2405 Economic Sociology
This course is primarily concerned with the sociology of economic actions and institutions that reflect an increasing interest in economic life and the relationships between the disciplines of economics and sociology on the part of sociologists. The treatment of the economic factor in the early crystallization of sociology and the current state of the sociology of economic life will be reviewed in reference to contemporary economic developments.
2407 Knowledge and Global Networks
This course examines knowledge as cultivated in social institutions, notably in education as transmission of existing knowledge, in science as creation of new public knowledge, and in technology as invention of new private knowledge. We consider international regimes regulating cultivation, e.g. regulating education and studying abroad, promoting science and diffusion of discoveries, and governing technology and appropriation of inventions. We analyze data on cultivation of knowledge and map the global networks of student exchanges, scientific collaboration, and patenting of technological inventions.
2408 Space, Power, and Inequality
This course examines the intersections of spatiality, power, and social inequality. Place will be examined as a site of social interaction and the exercise of power. Topics will range from considerations of the micro-scale of personal life and the body, to mid-scale questions about group boundaries and the negotiation of spatial dimensions of social life, to macro-scale issues of built environments, territorial organization, ecosystems, and the global economic-political order.

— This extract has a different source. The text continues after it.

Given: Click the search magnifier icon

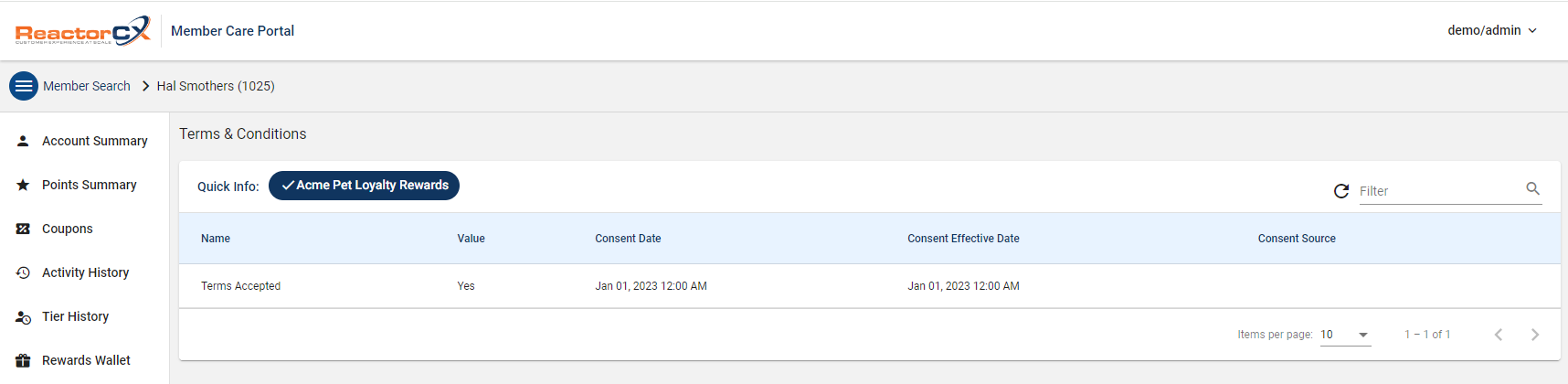Looking at the screenshot, I should point(1532,189).
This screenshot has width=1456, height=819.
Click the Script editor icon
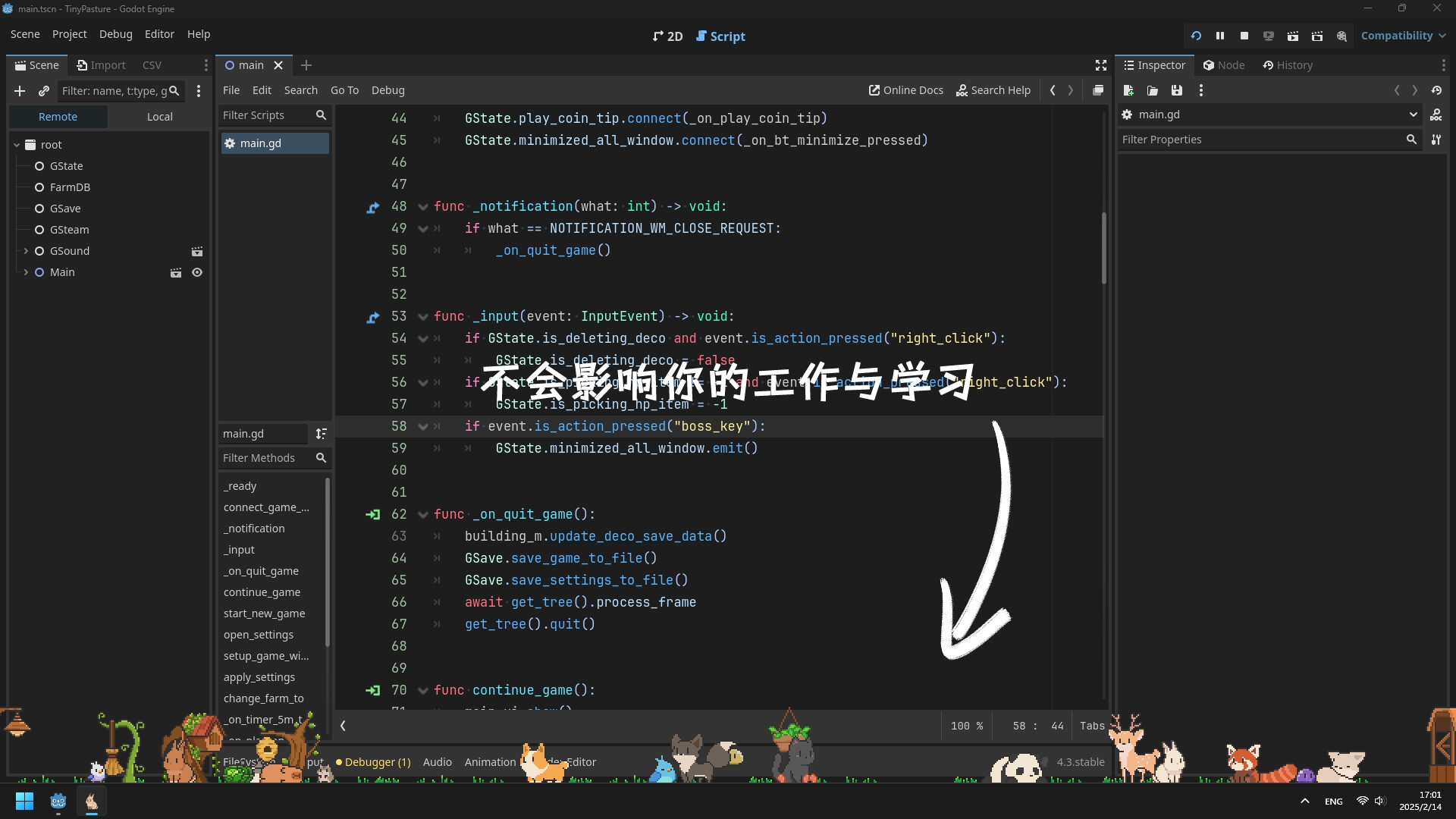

2426 Historical/Sociological Perspectives of Public Health
This seminar examines, through assigned readings and discussions, both historical and sociological influences on specific topics within the broad field of public health. Particular attention will be placed on the impact of five general themes on the evolution and current status of public health, the role of government, urbanization, industrialization, religion, and advances in science and technology.
2429 Women in Society
This course examines the multiple ways in which the social category "woman" is created from the biological given of female sex. We focus on how the various social institutions and the dominant ideologies interact with the socialization process to produce a "feminine" character. Contemporary research on women is explored, as are current issues in feminist research methods. The goal is to produce an understanding of women's experiences in American society as they are shaped by the intersection of sex, race, class, and sexual preference.
2430 Comparative Social Policies
Cross-national perspectives add an important dimension to political sociology. This seminar in feminist studies of states and social policies uses in-depth reading and critical discussion of current research to create the conceptual, empirical, and methodological foundations for comparative scholarship in social policy. Students will present research proposals, theoretical analyses, critical literature reviews, or works-in-progress. Topics will vary but will be on the politics of gender differentiation as they play out in state institutions.
2442 Deviance
This seminar explores changes in the definition of behavior which lead the same behaviors to be considered "sins," "crimes," "illnesses," or "alternative lifestyles." Materials focus on the relative influence of different social origins/sources, correlates and consequences of deviant behavior. Particular attention will be paid to conflicts among various social-control institutions over the definition, management, and disposition of deviance.